Queen Elizabeth Hospital, Woolwich
Queen Elizabeth Hospital on Woolwich Common issued black alerts for nine of the first 10 working days of 2020

Queen Elizabeth Hospital in Woolwich has been under serious pressure for nine out of the first 10 working days of 2020, one of its senior managers told Greenwich councillors on Thursday night.

Kelly Lewis-Towler, its divisional director of operations, spoke of the “phenomenal” pressure on the hospital as she and Ben Travis, the chief executive of Lewisham and Greenwich NHS Trust, spoke to the council’s health scrutiny panel.

The hospital on Woolwich Common has been on “level black” for most working days this year, she told councillors. “Level black” is part of an internal escalation system which is less urgent than Opel Level 4 – also known as a “black alert” – which is the most serious alert in the NHS. (An earlier version of this story had the hospital on black alerts rather than “level black” – apologies.)

Travis told councillors that the trust, which also runs Lewisham Hospital, faced a “challenging” budget situation, and it had been asked to save four per cent on its spending next year.

Asked by the panel’s chair, Mark James, to outline how many days the hospital had been on level black so far this year, Lewis-Towler said: “Just in the last two weeks, nine working days out of 10. Almost every day. The pressure has been absolutely phenomenal.”

Travis added: “One of the real risks is that normally, you expect a cycle, you sign up to it being incredibly busy in December, January, February and March, and the rest of the time is that it waxes and wanes a bit but it’s generally less pressurised.

“This last year, we didn’t have eight months where it came down a notch, it’s been at full pelt all the way through. So we are really aware of the challenges in terms of burnout and just being able to keep going.”

When a member of the public spoke to voice fears that the relentless pressure on staff and facilities was making the hospital dangerous, Travis said: “Even when we’ve got people [waiting for a bed] in the public corridor, we’ve very rigorously-enforced protocols around people going in and checking on people. We are confident that we are getting the basics right in terms of safety in these very challenging circumstances.”

Travis and Lewis-Towler explained to councillors how teams from the hospital, local clinical commissioning groups and Bexley and Greenwich councils’ social care teams were working together to try to ease problems when the hospital was under pressure.

He said that staff from all around the hospital were alerted to the situation by screen savers on their computers. “It might come across as a bit dramatic, but actually, it’s been incredibly successful in mobilising everyone across the site.”

Travis said that patients having to wait in a hospital corridor was a “red line”, adding that use of the corridor had dropped thanks to better working across the hospital to free space.

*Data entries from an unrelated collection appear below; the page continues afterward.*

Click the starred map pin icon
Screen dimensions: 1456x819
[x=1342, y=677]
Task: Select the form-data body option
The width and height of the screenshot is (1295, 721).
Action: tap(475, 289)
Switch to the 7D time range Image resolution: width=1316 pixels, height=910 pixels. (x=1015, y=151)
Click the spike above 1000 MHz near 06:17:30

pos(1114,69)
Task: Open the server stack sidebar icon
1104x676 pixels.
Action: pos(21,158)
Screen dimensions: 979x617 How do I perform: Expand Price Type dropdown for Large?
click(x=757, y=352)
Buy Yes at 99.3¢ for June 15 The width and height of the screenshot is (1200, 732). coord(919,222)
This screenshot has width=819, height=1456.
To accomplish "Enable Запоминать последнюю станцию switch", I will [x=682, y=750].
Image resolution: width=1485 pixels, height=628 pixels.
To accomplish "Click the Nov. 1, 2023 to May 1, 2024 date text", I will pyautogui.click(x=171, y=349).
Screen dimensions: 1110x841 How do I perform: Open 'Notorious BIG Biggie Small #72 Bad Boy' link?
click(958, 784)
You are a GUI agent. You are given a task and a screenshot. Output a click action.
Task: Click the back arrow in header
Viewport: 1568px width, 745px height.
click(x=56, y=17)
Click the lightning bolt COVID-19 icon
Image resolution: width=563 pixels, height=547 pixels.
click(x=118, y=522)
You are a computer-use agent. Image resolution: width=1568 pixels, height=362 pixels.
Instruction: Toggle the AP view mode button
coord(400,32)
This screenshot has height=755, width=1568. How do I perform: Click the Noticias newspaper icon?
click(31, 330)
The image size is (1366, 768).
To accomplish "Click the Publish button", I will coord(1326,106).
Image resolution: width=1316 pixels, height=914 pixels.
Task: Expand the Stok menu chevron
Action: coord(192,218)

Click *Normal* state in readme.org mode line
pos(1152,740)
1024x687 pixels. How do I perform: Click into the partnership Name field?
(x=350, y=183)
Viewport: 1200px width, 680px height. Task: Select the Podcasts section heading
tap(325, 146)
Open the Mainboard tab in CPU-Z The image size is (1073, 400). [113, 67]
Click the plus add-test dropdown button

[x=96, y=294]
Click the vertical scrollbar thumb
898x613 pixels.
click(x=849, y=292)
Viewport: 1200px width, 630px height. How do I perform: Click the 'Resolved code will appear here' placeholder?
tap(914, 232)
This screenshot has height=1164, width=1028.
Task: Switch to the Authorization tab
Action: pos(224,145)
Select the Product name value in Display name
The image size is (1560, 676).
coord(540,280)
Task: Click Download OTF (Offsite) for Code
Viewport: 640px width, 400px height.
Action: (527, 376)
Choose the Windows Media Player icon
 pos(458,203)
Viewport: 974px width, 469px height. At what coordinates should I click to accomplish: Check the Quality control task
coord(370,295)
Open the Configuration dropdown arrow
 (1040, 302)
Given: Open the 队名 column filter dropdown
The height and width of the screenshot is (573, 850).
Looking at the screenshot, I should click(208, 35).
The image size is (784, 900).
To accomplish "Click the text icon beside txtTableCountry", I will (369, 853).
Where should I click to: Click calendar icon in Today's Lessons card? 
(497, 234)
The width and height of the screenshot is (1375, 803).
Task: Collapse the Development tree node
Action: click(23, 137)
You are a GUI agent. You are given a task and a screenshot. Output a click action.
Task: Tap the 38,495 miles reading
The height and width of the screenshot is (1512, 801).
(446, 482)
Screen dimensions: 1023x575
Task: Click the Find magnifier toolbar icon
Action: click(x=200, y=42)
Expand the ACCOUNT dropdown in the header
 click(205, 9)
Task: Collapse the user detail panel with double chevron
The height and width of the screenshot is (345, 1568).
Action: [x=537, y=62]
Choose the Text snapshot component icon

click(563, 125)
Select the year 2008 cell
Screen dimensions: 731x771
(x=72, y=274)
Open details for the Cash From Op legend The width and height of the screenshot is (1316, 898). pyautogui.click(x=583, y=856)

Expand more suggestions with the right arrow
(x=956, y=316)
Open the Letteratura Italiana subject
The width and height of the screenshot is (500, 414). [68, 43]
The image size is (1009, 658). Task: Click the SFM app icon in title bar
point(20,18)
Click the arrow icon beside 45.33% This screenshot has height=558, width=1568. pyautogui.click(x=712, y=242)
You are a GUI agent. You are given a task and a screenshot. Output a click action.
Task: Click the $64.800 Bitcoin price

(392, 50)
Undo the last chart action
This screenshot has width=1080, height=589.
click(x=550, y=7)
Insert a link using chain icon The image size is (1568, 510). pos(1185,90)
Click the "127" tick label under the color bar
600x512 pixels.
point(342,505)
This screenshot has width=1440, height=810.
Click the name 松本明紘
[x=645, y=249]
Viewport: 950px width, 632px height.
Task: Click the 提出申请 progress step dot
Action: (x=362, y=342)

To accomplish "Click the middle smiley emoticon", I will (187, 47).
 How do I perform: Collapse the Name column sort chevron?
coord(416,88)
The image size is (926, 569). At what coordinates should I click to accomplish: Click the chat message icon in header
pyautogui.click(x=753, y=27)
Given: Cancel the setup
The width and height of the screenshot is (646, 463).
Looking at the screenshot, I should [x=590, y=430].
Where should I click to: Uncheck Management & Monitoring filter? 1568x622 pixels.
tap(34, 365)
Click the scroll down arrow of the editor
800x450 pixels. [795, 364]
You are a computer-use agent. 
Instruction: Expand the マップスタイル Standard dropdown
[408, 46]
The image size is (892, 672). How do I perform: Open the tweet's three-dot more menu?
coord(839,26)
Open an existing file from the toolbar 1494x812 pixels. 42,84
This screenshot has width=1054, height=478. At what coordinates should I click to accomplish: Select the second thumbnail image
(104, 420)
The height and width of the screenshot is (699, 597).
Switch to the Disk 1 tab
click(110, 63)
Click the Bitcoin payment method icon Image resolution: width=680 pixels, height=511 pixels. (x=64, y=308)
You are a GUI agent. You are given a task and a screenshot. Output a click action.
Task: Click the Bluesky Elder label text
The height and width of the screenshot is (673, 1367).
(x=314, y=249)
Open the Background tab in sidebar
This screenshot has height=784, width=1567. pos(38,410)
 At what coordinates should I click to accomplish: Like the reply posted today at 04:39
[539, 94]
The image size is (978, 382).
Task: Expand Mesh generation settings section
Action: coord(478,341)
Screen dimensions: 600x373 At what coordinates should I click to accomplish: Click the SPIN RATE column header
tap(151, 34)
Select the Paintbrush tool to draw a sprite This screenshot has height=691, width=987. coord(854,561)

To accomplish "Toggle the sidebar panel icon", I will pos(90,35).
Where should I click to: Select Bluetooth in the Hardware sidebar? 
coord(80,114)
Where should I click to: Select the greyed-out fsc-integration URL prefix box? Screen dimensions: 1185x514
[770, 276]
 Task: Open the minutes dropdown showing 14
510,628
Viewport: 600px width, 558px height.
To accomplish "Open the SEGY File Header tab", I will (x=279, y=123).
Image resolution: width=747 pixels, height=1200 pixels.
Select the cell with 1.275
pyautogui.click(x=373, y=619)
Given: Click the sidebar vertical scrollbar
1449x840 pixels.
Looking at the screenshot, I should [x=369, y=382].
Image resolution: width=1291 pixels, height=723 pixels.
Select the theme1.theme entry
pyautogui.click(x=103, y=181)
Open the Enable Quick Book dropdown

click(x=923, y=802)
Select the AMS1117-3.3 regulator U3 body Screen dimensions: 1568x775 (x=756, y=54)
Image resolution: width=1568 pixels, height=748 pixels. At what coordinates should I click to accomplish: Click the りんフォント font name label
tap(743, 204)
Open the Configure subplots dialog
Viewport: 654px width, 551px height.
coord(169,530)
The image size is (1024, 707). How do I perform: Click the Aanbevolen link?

But he added: “We often have 40 patients who we’ve decided need to be admitted to hospital, but there isn’t a bed, so they’ll be waiting somewhere inappropriate.”

Lack of capacity was a running theme of the session, and not just in terms of Greenwich borough’s fast-growing population. The hospital was opened in 2001 to serve Greenwich borough, however, with the reduction in services at Queen Mary’s Hospital in Sidcup, 40% of its patients now come from the borough of Bexley.

In addition, the notorious private finance initiative deal which created the hospital has left it with power and water supply problems. Despite this, Travis said the hospital was hoping to have a plan to develop the site by the summer.

“There’s now a national conversation within the NHS that we might need some beds,” he added. “There’s always been a sense that we needed to improve our processes, but for the first time, before Christmas, I heard Simon Stevens, the head of the NHS, say we need more beds. So we need to do some work about that and think about what that means for our site.”

Travis said the trust had a target to keep its deficit down to £43 million, and that if it could hit that, it would get more funding that would take the deficit down to £15 million – but it was “touch and go” whether it would reach that target by the end of the financial year. However, he added: “It is dependent on each quarter, so we already have three-quarters of it.”

The trust has been asked to deliver savings of four per cent next year, which he said was “a very big ask indeed”. “It’s difficult, but it’s a similar ask for colleagues across the region.” He said that if the target was hit, extra funding would be released and the trust would break even for the first time.

Asked by Labour councillor Mariam Lolovar if this would mean cuts, Travis said the trust would aim to reduce the use of temporary staff, make their operating theatres more productive, and attempt to reduce the number of patients who do attend appointment. “And on any given day, there are about 100 people in hospital who shouldn’t be there,” he added.

“It makes me nervous, if you look nationally, there aren’t many organisations nationally who can deliver more than two per cent. It’s a big challenge but we’ll do the best we can.”

Greenwich Council does not video scrutiny sessions. However, selected parts of the Lewisham and Greenwich NHS Trust session, including on other topics not mentioned in this story, can be seen on this Vimeo playlist.